The material below holds pictures, which are to be left out; copy exactly the lines from the one with "You are a computer-use agent." through the one with "This screenshot has height=238, width=519.".

* _PROVIDED ENTRIES_
--------------------------------
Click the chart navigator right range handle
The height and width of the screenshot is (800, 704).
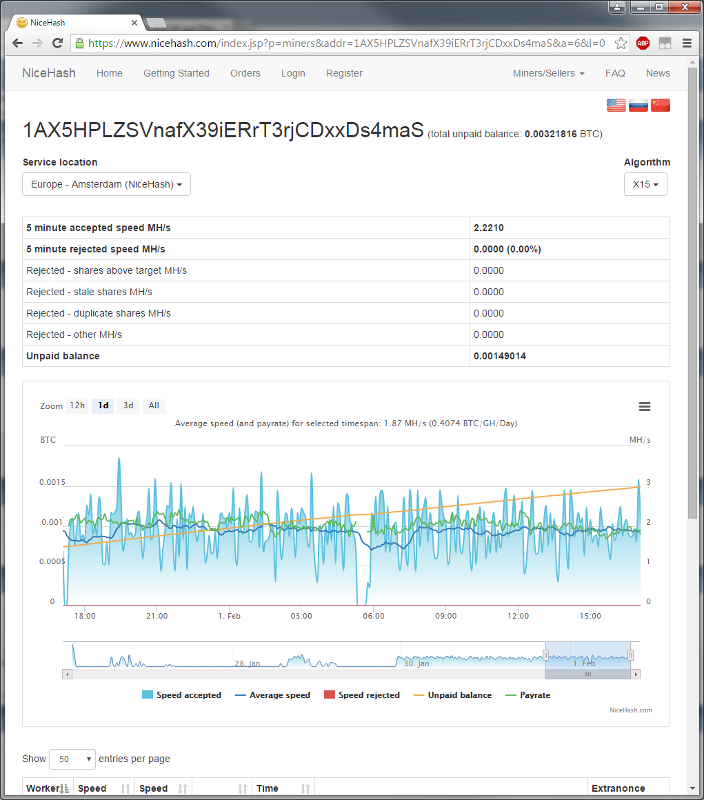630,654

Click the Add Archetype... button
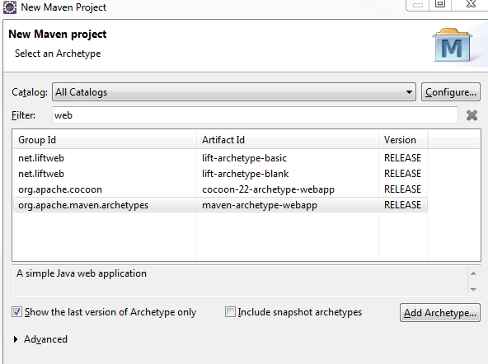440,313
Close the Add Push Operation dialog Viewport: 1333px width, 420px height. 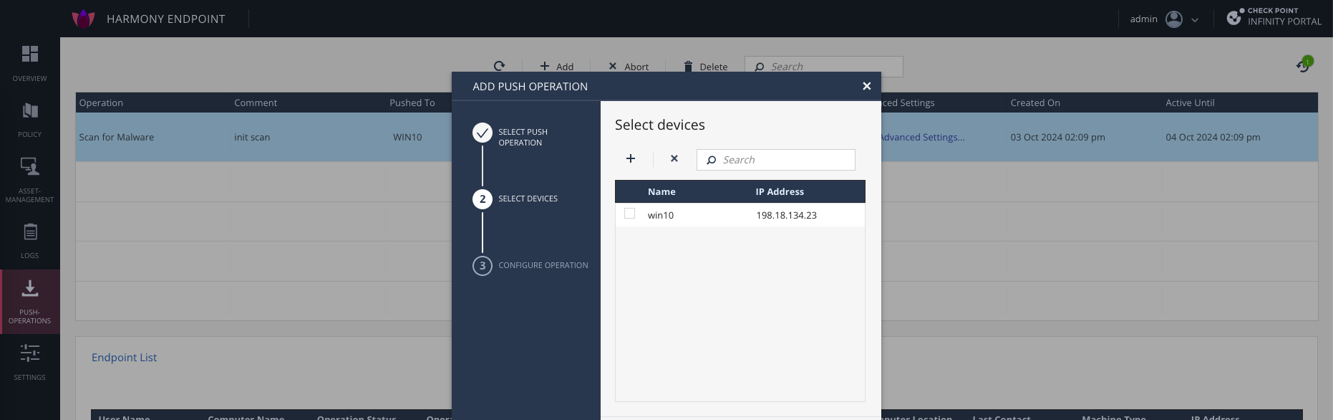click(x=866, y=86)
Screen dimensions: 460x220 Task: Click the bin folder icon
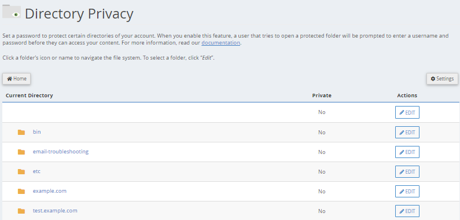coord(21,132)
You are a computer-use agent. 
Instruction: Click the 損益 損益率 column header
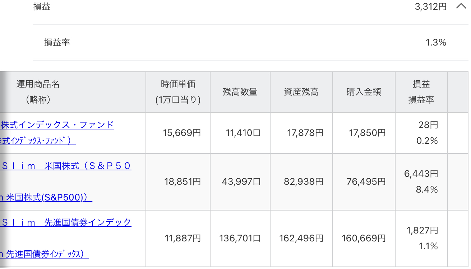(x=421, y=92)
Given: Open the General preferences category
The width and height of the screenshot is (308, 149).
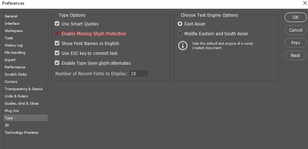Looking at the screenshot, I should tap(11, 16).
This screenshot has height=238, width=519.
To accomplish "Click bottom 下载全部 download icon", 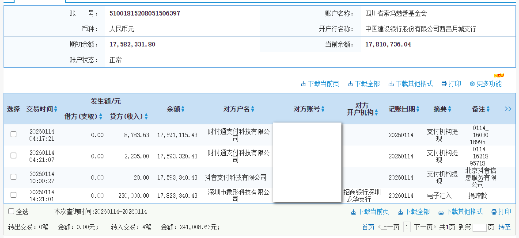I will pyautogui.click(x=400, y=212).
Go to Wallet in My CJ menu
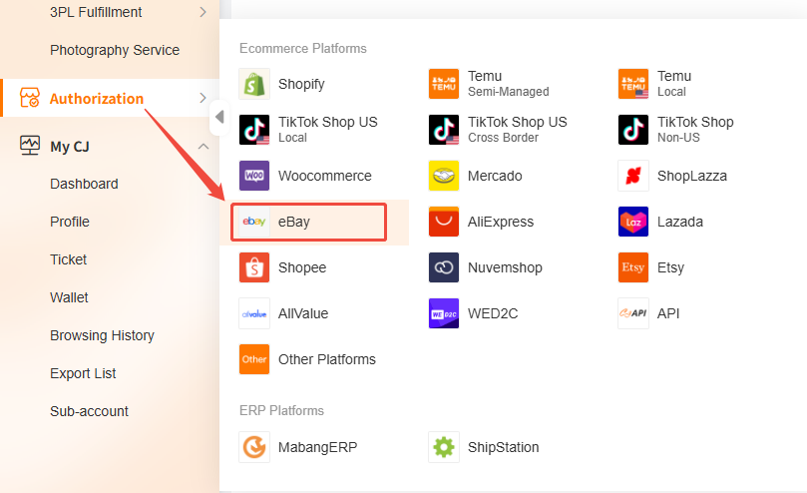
--------------------------------
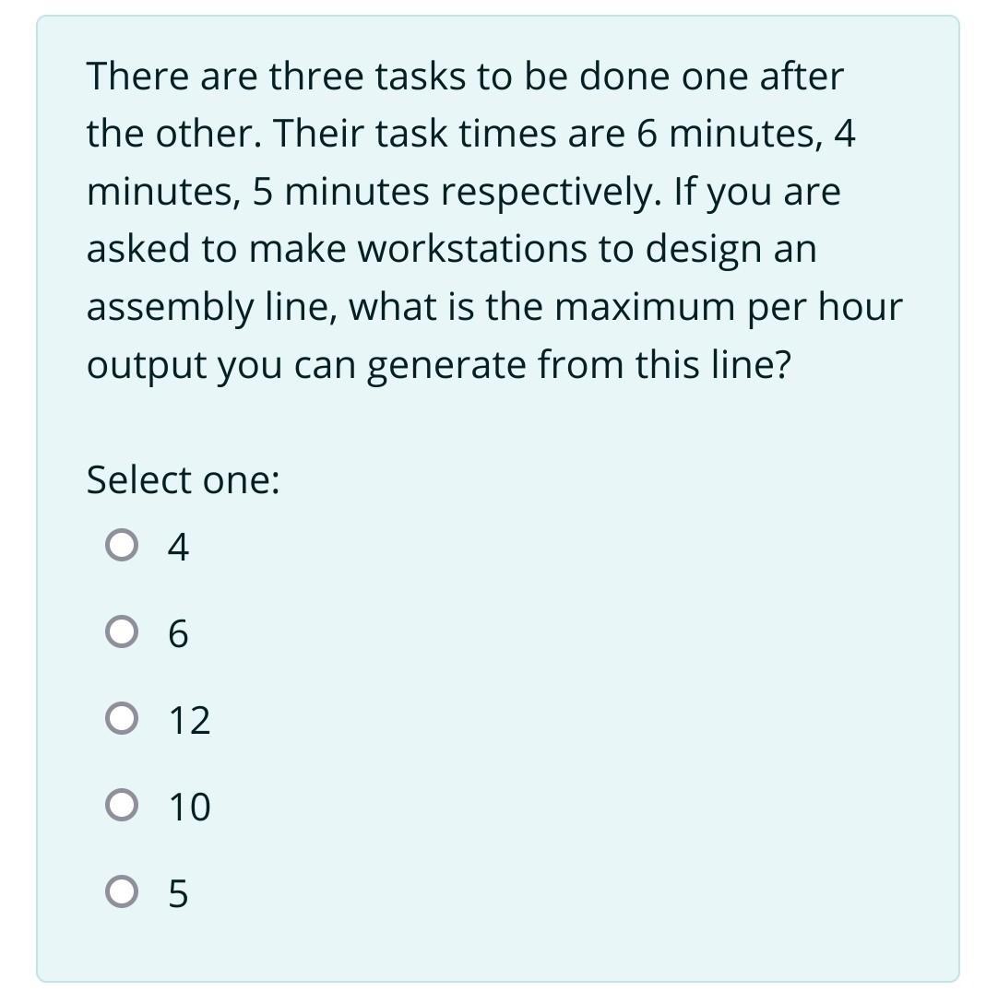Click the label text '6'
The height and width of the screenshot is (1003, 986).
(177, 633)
--------------------------------
* _FINISHED TASK_
You are a computer-use agent. 
Instruction: Click the 損益 損益率 column header
(x=421, y=92)
Given: Open the General preferences category
The width and height of the screenshot is (308, 149).
Looking at the screenshot, I should tap(11, 16).
This screenshot has height=238, width=519.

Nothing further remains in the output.